“Yeni bir dünya kurulur ve Türkiye oradaki yerini alır.”
2025 yılına girerken Trump’ın ABD Başkanlığı’na ikinci kez seçilmesi dünya dengelerini değiştirecek. Trump’ın ilk dönemine göre çok daha farklı bir süreç bizi bekliyor. Zira Trump büyük kavgalardan, engellemelerden sonra yeniden kazandı. Adeta statüko ile savaşa savaşa ve ‘manşetlerle vuruşa vuruşa’ Beyaz Saray’a çok güçlü biçimde döndü.

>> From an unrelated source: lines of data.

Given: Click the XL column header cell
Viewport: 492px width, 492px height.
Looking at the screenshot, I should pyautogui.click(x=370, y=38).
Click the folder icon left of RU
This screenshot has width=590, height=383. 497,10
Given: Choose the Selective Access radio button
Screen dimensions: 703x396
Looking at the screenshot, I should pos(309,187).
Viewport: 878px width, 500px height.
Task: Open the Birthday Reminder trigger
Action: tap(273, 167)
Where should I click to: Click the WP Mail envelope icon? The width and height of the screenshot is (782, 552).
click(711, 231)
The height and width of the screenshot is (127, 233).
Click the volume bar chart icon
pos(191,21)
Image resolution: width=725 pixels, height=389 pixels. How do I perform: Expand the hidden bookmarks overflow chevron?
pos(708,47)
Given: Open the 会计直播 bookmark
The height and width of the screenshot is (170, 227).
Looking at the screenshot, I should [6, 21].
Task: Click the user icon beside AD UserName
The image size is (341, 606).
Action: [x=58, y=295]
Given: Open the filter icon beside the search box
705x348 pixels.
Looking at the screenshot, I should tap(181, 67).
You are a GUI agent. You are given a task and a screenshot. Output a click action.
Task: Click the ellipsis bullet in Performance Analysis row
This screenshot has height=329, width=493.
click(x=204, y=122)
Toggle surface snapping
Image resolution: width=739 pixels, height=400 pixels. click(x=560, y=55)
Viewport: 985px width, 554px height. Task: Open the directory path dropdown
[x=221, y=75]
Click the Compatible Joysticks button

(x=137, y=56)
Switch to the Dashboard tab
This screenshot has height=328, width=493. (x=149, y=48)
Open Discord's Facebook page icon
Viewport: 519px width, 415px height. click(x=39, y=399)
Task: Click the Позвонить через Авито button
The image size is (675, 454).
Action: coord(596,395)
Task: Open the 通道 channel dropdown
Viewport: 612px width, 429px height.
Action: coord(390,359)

Bakınız bu fotoğrafı CNN yayınından aldım. ‘Pentagon Trump’ın yasa dışı talimat vermesi durumunda ne yapılacağını tartışıyor.’
Trump’ın Erdoğan’ın politika yapma ve devleti yönetme biçiminden hoşlandığı sır değil. Washington’u 4 yıllık mücadeleci/gürültülü bir dönem bekliyor.
Elbette dünya tüm bunlardan etkilenecek.
Global düzeyde bu sürecin etkileri olacak.
Ekonomiye yansımalarını göreceğiz. Küresel ticaret ve rekabette değişimler yaşanacak.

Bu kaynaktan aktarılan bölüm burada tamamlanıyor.